### Task requirements
Rewrite the lines of the records as a JSON list of strings, one string per line with blank lines omitted, covering only the stretch from the line containing "Click the Peñas Blancas cell" through the end of the records. Leave the pictures out of the answer.

### Records shown
——
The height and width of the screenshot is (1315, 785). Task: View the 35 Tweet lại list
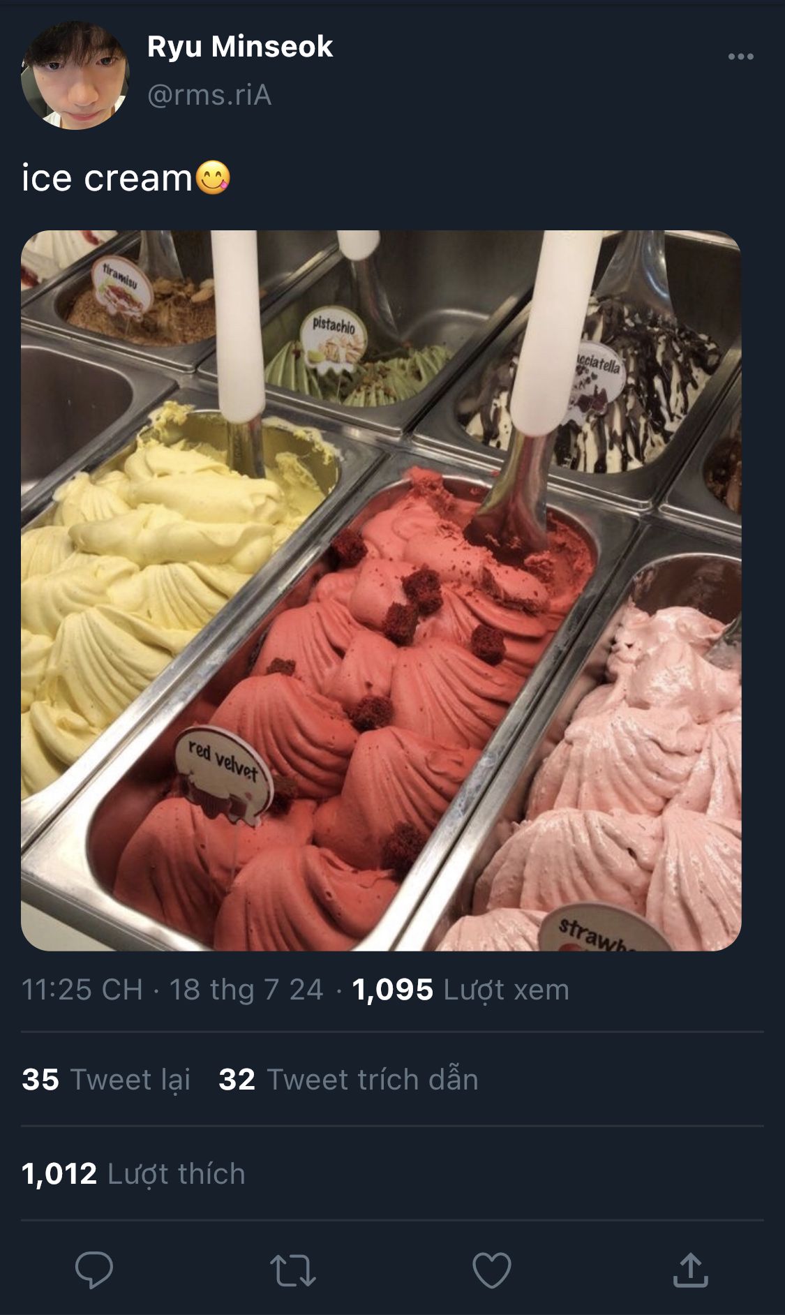pos(106,1079)
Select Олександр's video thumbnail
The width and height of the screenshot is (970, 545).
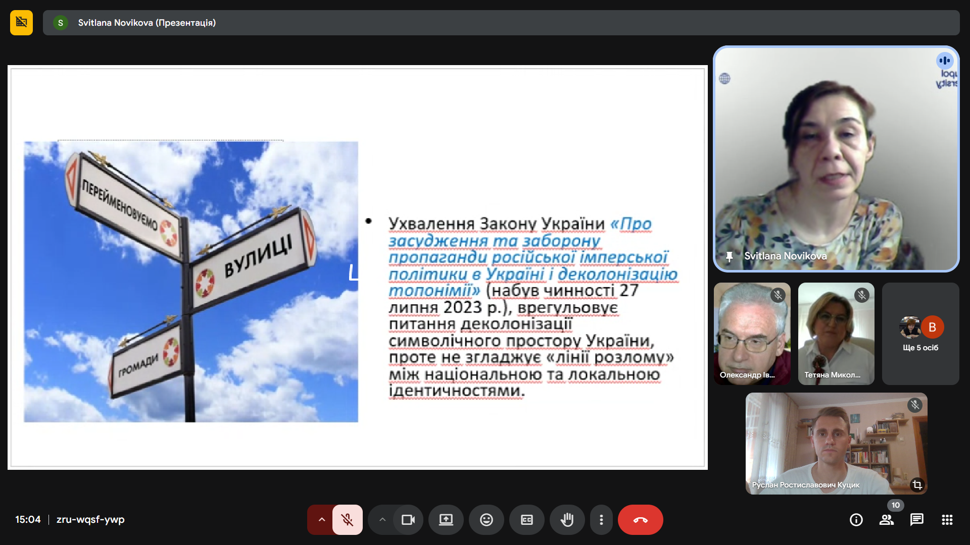(x=752, y=334)
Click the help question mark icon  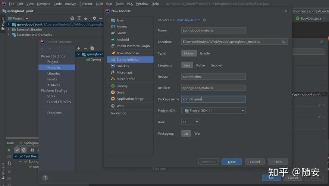[x=45, y=178]
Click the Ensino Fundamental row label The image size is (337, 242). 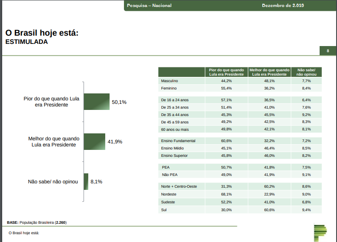[x=178, y=141]
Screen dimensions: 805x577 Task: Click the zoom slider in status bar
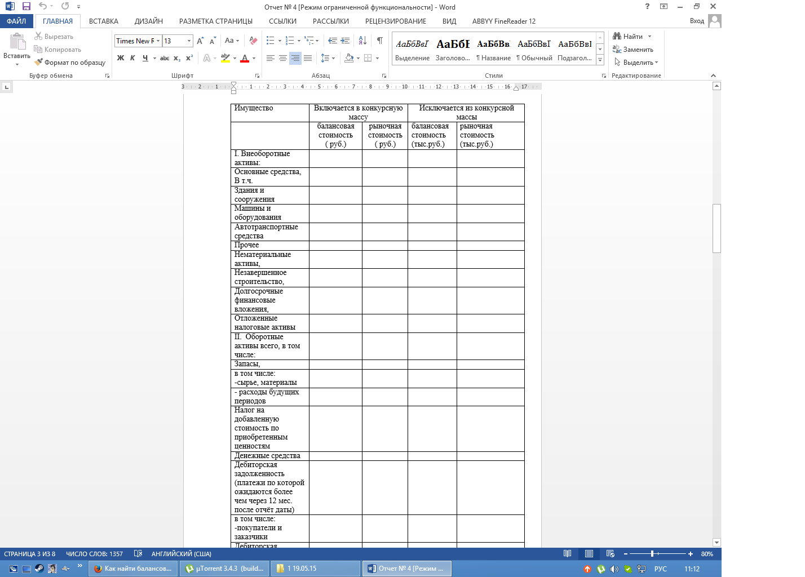pyautogui.click(x=652, y=554)
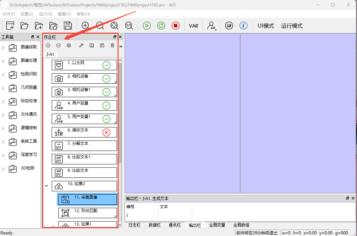The height and width of the screenshot is (236, 357).
Task: Click the red X status on 接收文本
Action: (x=106, y=132)
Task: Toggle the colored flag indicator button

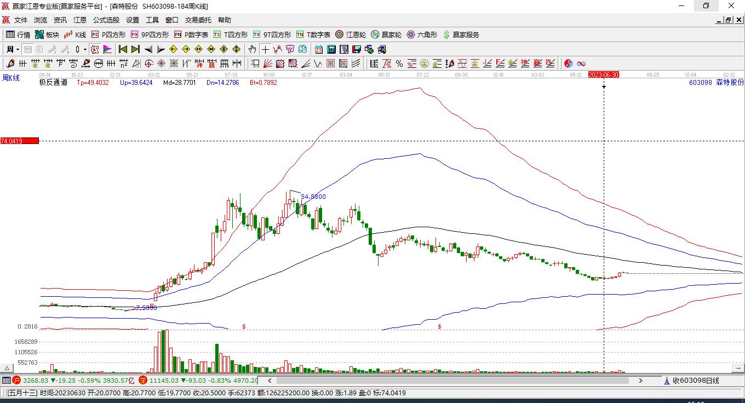Action: [107, 49]
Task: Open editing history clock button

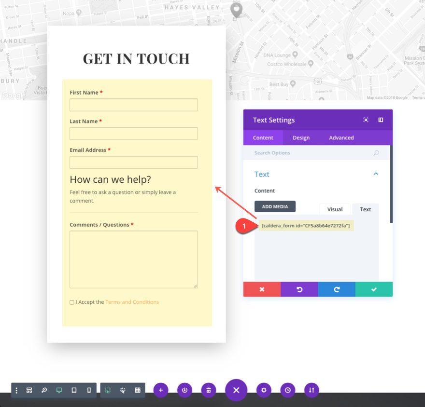Action: tap(288, 390)
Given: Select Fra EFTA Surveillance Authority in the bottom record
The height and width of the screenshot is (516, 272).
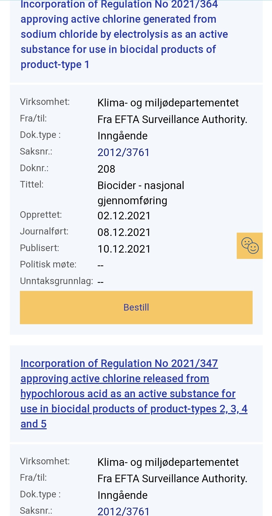Looking at the screenshot, I should 172,479.
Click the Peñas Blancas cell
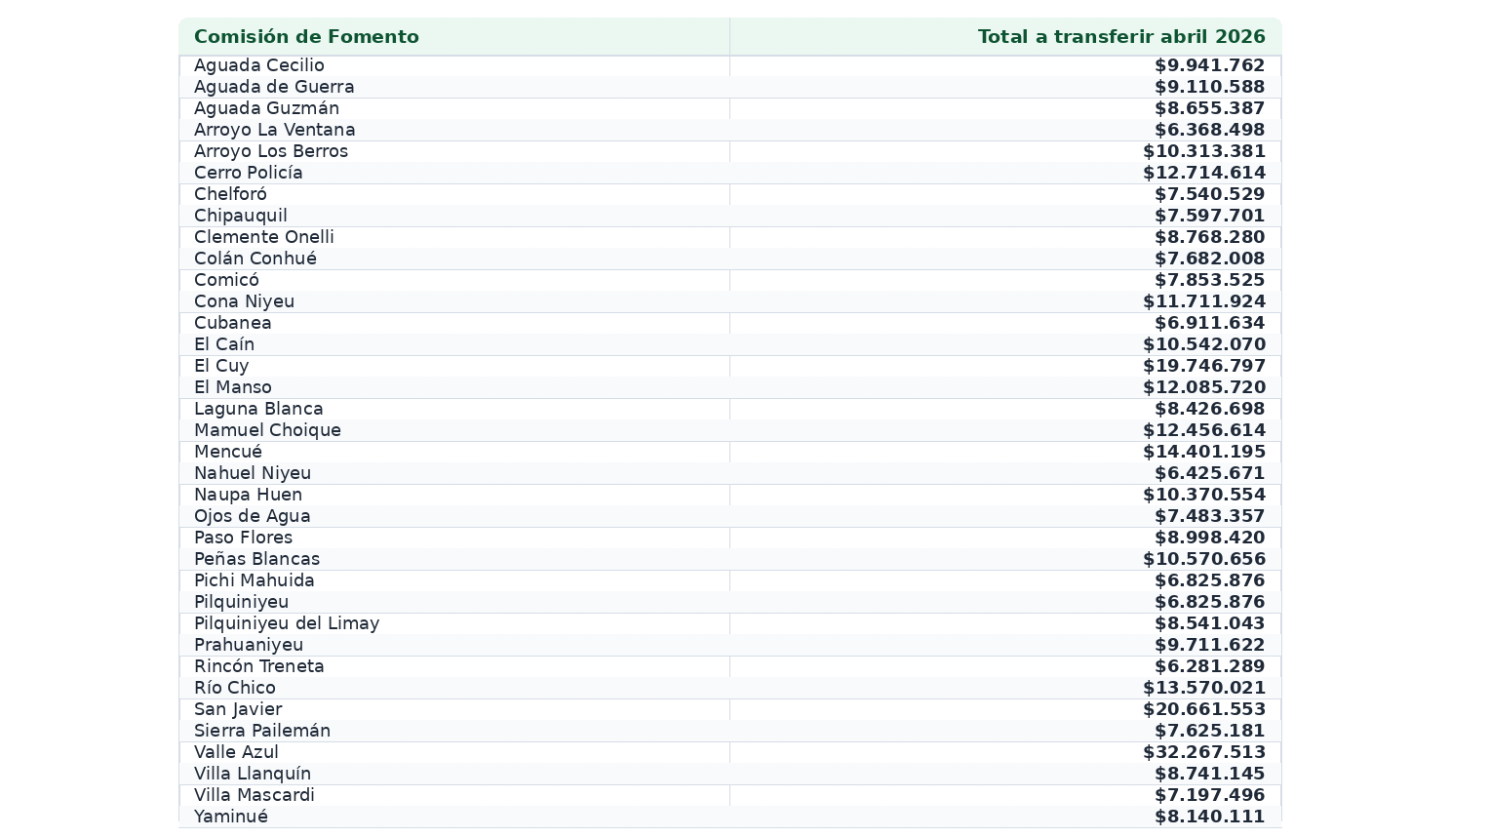 point(256,559)
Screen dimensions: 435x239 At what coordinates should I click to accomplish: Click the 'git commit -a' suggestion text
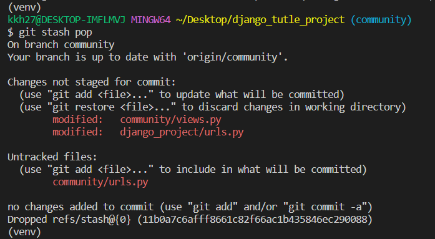[328, 207]
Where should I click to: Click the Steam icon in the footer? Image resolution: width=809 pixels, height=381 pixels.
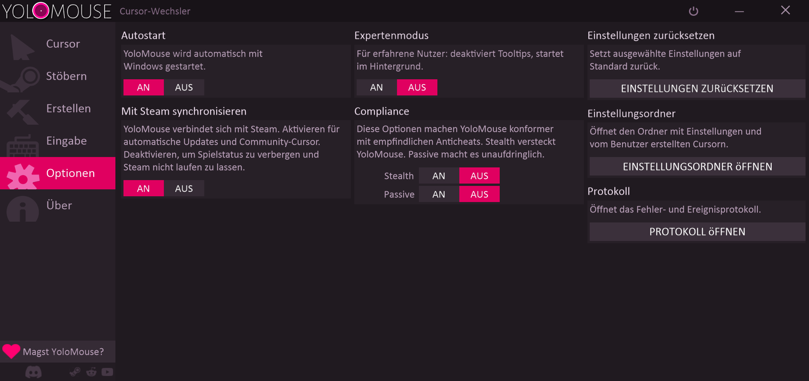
——
### Response
[
  "Click the Peñas Blancas cell",
  " point(256,559)",
  "Screen dimensions: 435x239 At what coordinates should I click to accomplish: Click the 'git commit -a' suggestion text",
  "[328, 207]",
  "Where should I click to: Click the Steam icon in the footer? Image resolution: width=809 pixels, height=381 pixels."
]